I heard that you have a white label of every seminal jazz hit - 1985, '86, '87.
I heard that you have a CD compilation of every good '80s cut and another box set from the '80s.
I hear you're buying a marimba and a theremin and are throwing your macbook out the window because you want to make something real. You want to make a The Kinks record.
I hear that you and your band have sold your chamberlin and bought an arpeggiator.
I hear that you and your band have sold your arpeggiator and bought a chamberlin.
I hear everybody that you know is more relevant than everybody that I know.
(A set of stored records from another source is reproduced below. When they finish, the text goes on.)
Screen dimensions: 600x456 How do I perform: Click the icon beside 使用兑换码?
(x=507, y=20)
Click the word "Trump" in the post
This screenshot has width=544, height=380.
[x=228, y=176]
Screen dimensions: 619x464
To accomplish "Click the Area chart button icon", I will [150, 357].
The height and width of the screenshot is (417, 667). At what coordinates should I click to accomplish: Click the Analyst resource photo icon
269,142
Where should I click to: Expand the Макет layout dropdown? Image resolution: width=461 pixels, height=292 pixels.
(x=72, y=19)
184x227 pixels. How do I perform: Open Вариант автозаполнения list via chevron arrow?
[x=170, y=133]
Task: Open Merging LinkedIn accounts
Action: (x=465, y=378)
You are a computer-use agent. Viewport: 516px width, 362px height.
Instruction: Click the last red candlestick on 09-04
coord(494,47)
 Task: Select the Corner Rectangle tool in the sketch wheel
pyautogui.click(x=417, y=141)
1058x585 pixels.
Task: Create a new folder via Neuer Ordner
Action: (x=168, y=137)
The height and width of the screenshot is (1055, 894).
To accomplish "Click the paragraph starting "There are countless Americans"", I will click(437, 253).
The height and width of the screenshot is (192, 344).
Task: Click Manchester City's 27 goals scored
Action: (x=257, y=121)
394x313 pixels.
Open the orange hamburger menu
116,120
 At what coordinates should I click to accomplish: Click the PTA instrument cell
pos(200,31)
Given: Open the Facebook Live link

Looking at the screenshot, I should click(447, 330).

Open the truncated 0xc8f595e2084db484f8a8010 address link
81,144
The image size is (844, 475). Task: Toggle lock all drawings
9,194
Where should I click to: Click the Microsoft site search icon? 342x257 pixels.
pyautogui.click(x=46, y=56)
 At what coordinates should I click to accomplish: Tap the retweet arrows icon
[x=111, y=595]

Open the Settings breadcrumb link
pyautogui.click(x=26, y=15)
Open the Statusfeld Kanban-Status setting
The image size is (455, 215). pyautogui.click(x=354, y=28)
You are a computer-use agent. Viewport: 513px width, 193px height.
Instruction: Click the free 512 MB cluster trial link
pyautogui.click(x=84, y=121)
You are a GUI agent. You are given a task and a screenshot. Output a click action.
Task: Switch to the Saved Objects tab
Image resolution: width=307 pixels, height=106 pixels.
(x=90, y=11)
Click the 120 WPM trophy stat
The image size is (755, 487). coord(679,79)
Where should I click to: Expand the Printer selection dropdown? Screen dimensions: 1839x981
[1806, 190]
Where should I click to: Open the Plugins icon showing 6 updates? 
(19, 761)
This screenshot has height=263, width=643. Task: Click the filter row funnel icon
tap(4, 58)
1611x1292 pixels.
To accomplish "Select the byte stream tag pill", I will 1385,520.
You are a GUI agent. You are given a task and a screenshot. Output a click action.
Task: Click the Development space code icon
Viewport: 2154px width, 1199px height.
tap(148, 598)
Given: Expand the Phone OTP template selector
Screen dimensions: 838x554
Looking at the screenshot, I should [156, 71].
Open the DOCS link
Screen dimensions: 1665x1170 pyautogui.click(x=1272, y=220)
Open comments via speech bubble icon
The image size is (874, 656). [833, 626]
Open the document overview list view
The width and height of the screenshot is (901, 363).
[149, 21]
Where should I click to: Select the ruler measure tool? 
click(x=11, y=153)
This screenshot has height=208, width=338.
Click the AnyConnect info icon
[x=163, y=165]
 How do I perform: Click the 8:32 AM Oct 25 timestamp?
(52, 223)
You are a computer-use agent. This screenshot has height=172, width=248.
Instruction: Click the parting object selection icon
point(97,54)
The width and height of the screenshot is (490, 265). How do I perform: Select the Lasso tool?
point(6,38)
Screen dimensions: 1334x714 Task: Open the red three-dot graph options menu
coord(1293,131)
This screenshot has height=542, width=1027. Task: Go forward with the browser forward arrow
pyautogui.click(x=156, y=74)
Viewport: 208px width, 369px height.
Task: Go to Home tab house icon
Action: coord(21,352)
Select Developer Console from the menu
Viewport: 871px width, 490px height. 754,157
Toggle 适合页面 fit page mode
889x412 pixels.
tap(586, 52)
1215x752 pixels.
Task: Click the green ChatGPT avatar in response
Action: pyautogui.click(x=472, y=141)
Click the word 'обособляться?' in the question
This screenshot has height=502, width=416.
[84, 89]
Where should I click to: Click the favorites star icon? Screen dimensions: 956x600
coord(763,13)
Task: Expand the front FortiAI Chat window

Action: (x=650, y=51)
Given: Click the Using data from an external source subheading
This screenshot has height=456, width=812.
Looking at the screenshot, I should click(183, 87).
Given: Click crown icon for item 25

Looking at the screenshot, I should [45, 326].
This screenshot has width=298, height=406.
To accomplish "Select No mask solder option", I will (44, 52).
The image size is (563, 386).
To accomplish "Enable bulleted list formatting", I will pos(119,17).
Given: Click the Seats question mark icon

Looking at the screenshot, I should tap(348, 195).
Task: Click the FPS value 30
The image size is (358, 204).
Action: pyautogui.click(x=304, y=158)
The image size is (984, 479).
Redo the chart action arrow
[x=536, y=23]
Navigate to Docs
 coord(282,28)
But have you seen my records?
Jacques Brel,
Ice-T,
Wolf Eyes,
Fad Gadget,
Idris Muhammad,
Ronnie Foster,
Fat Boys,
Avey Tare,
Eyeless In Gaza,
Thompson Twins,
Camouflage,
Masta Ace, Craig G, Kool G Rap, Big Daddy Kane,
Maleditus Sound,
Chrome,
Mary Jane Girls,
David McCallum,
Ken Boothe,
Pharoah Sanders,
Derrick Morgan,
Donald Byrd,
Nas,
Mad Mike,
The Toasters,
Agitation Free,
Minor Threat,
La Düsseldorf,
Flipper,
Supertramp,
Tommy Roe,
MC5,
Amon Düül II,
Schoolly D,
Roy Ayers Ubiquity,
Scott Walker,
The Five Americans,
The Monochrome Set,
Bronski Beat,
John Holt,
Bobbi Humphrey,
Malaria!,
the Association,
The Blues Magoos,
Franke,
Rahsaan Roland Kirk,
Marc Romboy vs. Booka Shade,
Babytalk,
The Gladiators,
Alton Ellis,
Minutemen,
Subhumans,
Q and Not U,
Lindisfarne,
Traffic Nightmare,
Curtis Mayfield,
Morten Harket,
Roy Ayers,
Swell Maps,
Piero Umiliani,
KRS-One,
Colin Newman,
Drive Like Jehu, Drive Like Jehu, Drive Like Jehu, Drive Like Jehu.
You don't know what you really want.
You don't know what you really want.
You don't know what you really want.
You don't know what you really want.
You don't know what you really want.
You don't know what you really want.
You don't know what you really want.
You don't know what you really want.
You don't know what you really want.
You don't know what you really want.
You don't know what you really want.
You don't know what you really want.
You don't know what you really want.
You don't know what you really want.
You don't know what you really want.